= Wale Bolorunduro =

Nigerian engineer and oil & gas professional

Samuel 'Wale Bolorunduro (born 1966) is a Nigerian engineer, oil & gas professional, financial consultant and seasoned banker. He was the Commissioner of Finance, Budget and Economic Planning in the State of Osun, Nigeria (2011–15). Wale Bolorunduro is currently a director and the Chairman of, the Board of Living Trust Mortgage Bank Plc, Nigeria.

== Early life ==
Born in 1966, Bolorunduro is an Ijesa from Ere City in Oriade Local Government of Obokun/Oriade or Ijesa North Federal Constituency of Osun State.

== Education ==
(WAEC). Bolorunduro attended Ilesha Grammar School where he sat for the secondary school certificate examination. He also attended the Obafemi Awolowo University where he earned a bachelor's degree in metallurgical and materials engineering, first class in 1990. He obtained a master's degree in business management (1999) and a Ph.D. in management (2002) from the University of British Columbia, Canada.
He has attended courses and conferences in different parts of the world including a project finance executive course organised by Wharton Business School. He also holds a master's degree in corporate governance of Leeds Business School (2009).

== Employment ==
Bolorunduro began his career working as a facilities manager at Mobil Producing Nigeria in 1990. In 1991, he joined the service of the Arthur Andersen (now KPMG Professional Services). Afterwards, he was employed by the Zenith Bank for about 15 years working in the financial, corporate banking, infrastructures and power departments. Before his first exit from Zenith Bank, he was their deputy manager, strategic planning and finance control for close to four years.
In 1997, he was employed as a senior consultant by Arthur Andersen & Co Vancouver BC, Canada. He later moved to BMO Nesbitt Burns (Investment Banking Group), Vancouver, BC Canada as Manager (Project Finance).
Boulunduro was also employed as a Teaching/Research Associate in the University of British Columbia, Vancouver in 2001.
He returned to Zenith in 2003 take up an appointment as a senior manager in the Energy Division. Within the span of eight years he spent during his second coming to Zenith Bank from 2003 to 2011, he held many key managerial positions: assistant general manager, deputy manager, group head (Telecoms & Technologies Business) and general manager (head of Infrastructure and Power Sector).

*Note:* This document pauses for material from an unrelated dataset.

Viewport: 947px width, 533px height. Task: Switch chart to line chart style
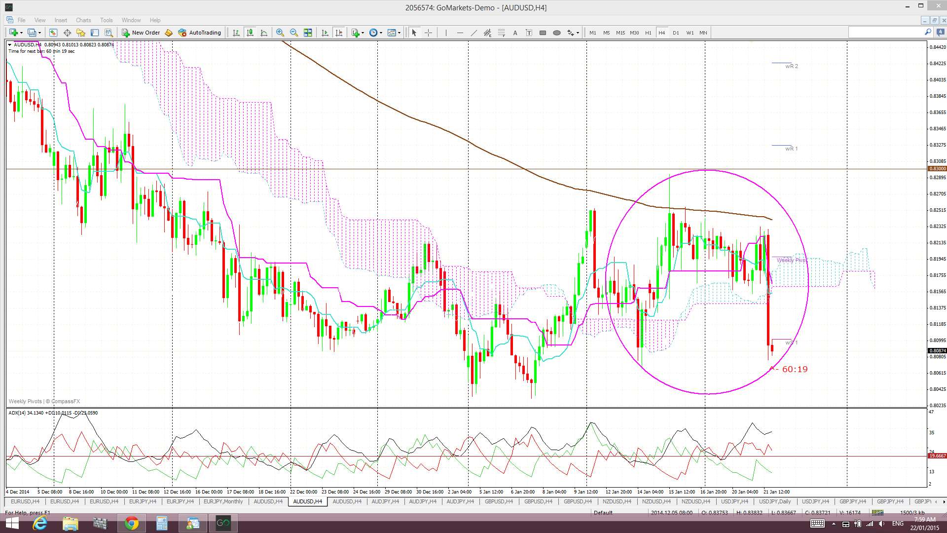pyautogui.click(x=264, y=33)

== Achievements and awards ==
For his brilliant performance during his undergraduate studies, Bolorunduro was given various awards for making the best grade in the Faculty of Technology, Obafemi Awolowo University. He was awarded Miccom Award for the best graduating students; Nigerian Society of Engineers Award for the best graduating student in the Faculty of Engineering and University Award for the graduating student with the highest Cumulative Grade Point Average for the year 1990.
Bolorunduro is said to be the one that pioneered construction financing in Telecom industry in Nigeria (2003-2006) and as well as project finance transactions in Upstream Oil and Gas, Telecoms, Power and Infrastructures.
He is also known to be the brain behind the lift in the internally generated revenue of the State of Osun. When he held sway as the finance commissioner in Osun State, the monthly internally generated revenue of the state leaped from 300 million to 600 million.